Sugar bananas and Ladyfinger have their own place. Indonesians seem to do sugar bananas in a caramel sauce which I hoover up in obscene quantities at hotels. I like both a bit tarter and crisper than a Cavendish.
Banana flour is a digestive miracle high in inulin or inulin producing precursors and keeps my lower gut happy.
Winnowing down to (for the west) basically one sterile cultivar was a huge mistake.
IIRC, banana flakes was a common wartime shelf-stable product - I wouldn’t mind it returning.
Where do you buy these different varieties?
Australia gets two of the three in supermarkets and sugar bananas and plantain are in street markets.
Yeah, there should be more types of bananas. There are already many different kinds of apples, e.g., Granny Smith, Honeycrisp, Golden Delicious, Fuji, etc.; I don't see why only one type of banana has to be sold at a time.
Cavendish bananas actually only make up around half of global banana production, however it absolutely dominates banana exports, especially to developed countries.
Basically, this is because cavendish bananas travel well (they are relatively thick skinned, and ripen while traveling reasonably well) while still being reasonably tender and flavourful as a raw fruit (as opposed to other bananas with thick skin that are usually cooked or processed).
The high diversity of apple cultivars available in North America is a combination of basically all apples having relatively sufficient storeability and shipability, as well as the fact that apple trees will happily grow across most of the United States / densely inhabited Canada. They are effectively "domestic". Bananas have a far more limited range in the US (mostly limited to Florida and Haiwaii).
Breeding new strains of banana is also much more challenging than apples since... well, the bananas people want as a raw fruit are seedless. You're working with trying to hybridize populations of clones. This is understandably more challenging than dealing with apples.
"The banana equivalent to Covid-19 is spreading to new countries, forcing the industry to change how the world’s most widely eaten fruit is farmed and even how it could taste." []
[] https://www.bbc.com/future/bespoke/follow-the-food/the-pande...
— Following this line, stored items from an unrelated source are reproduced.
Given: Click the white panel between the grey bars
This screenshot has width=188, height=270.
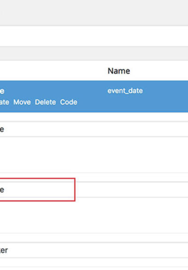Looking at the screenshot, I should 94,36.
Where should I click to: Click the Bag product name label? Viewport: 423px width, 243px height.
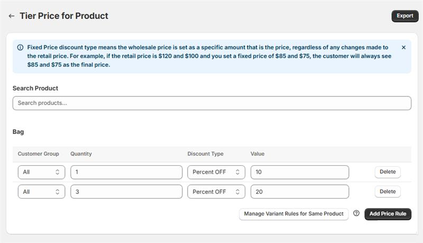pyautogui.click(x=19, y=132)
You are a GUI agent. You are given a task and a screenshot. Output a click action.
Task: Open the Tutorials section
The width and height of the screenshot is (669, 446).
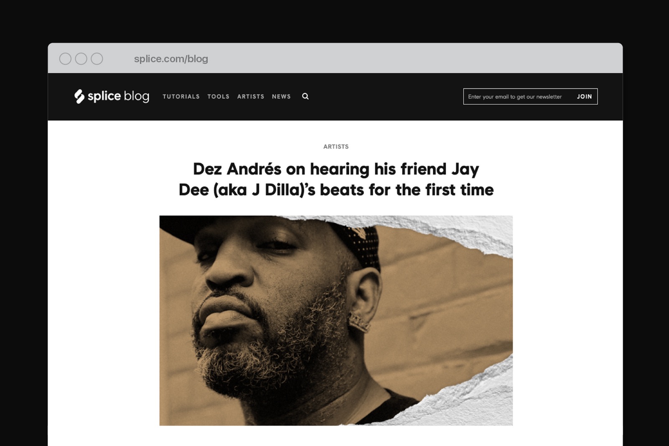[181, 96]
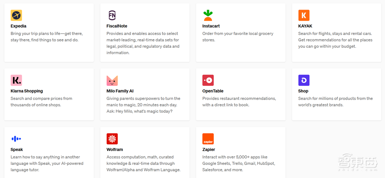Select the orange KAYAK K icon
The width and height of the screenshot is (385, 178).
coord(304,15)
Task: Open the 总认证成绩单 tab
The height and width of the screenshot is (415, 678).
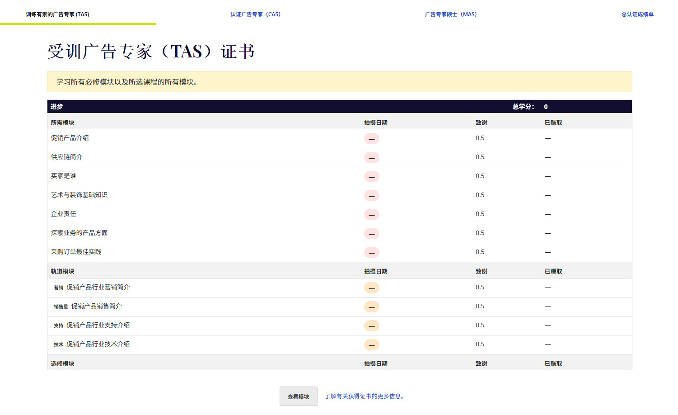Action: coord(637,14)
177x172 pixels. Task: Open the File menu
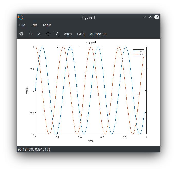pyautogui.click(x=22, y=25)
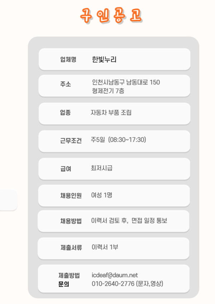Select the 업체명 한빛누리 row
The height and width of the screenshot is (304, 215).
click(x=114, y=59)
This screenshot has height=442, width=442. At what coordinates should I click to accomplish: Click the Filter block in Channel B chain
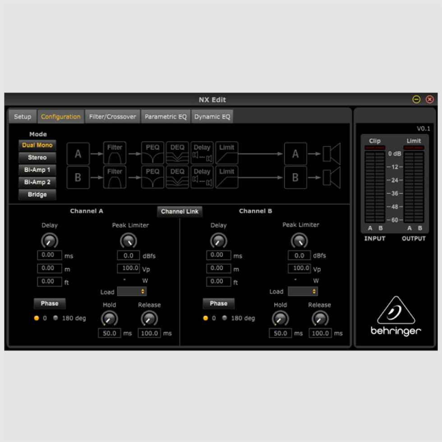(x=114, y=177)
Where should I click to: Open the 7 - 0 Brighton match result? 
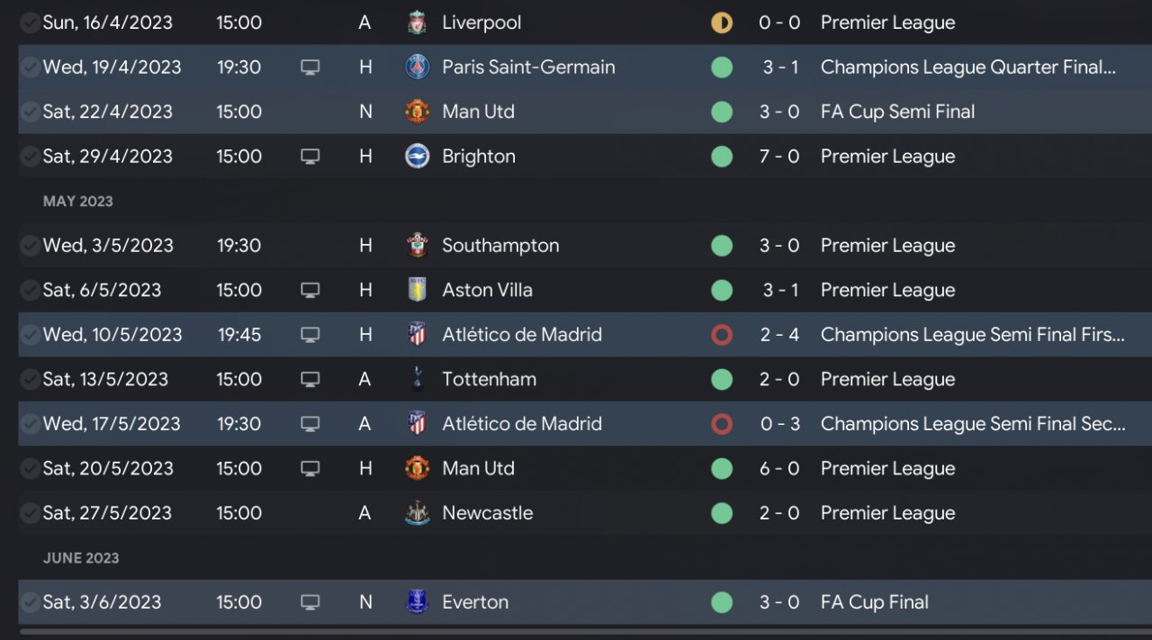(779, 157)
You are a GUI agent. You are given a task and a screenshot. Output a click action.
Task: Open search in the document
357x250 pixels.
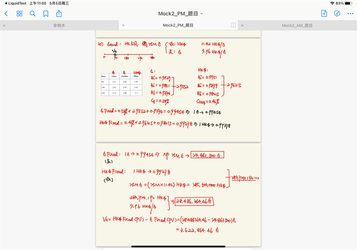point(32,14)
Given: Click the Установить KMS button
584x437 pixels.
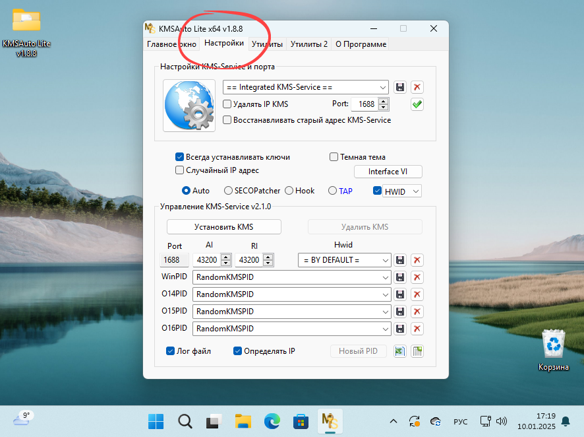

> The banana equivalent to Covid-19
This is a bad comparison given that in that case the disease would only kill a very small percentage - less than 2% - of the population and mostly affect the older and weaker plants after which the rest of the population would develop immunity against the fungus. If this were the case it would not matter at all and we'd be eating Cavendish bananas for a very long time yet. That is not what this fungus does, it has the potential to devastate crops without any significant chance of the development of natural immunity.
It's a bad comparison but what you say is only true if you look at direct deaths - youth doesn't really protect against long covid, and the increase in cardiovascular risks in fact seems to disproportionately affect younger people.
Who would've thought that mono-cultures are not a good idea in the long run.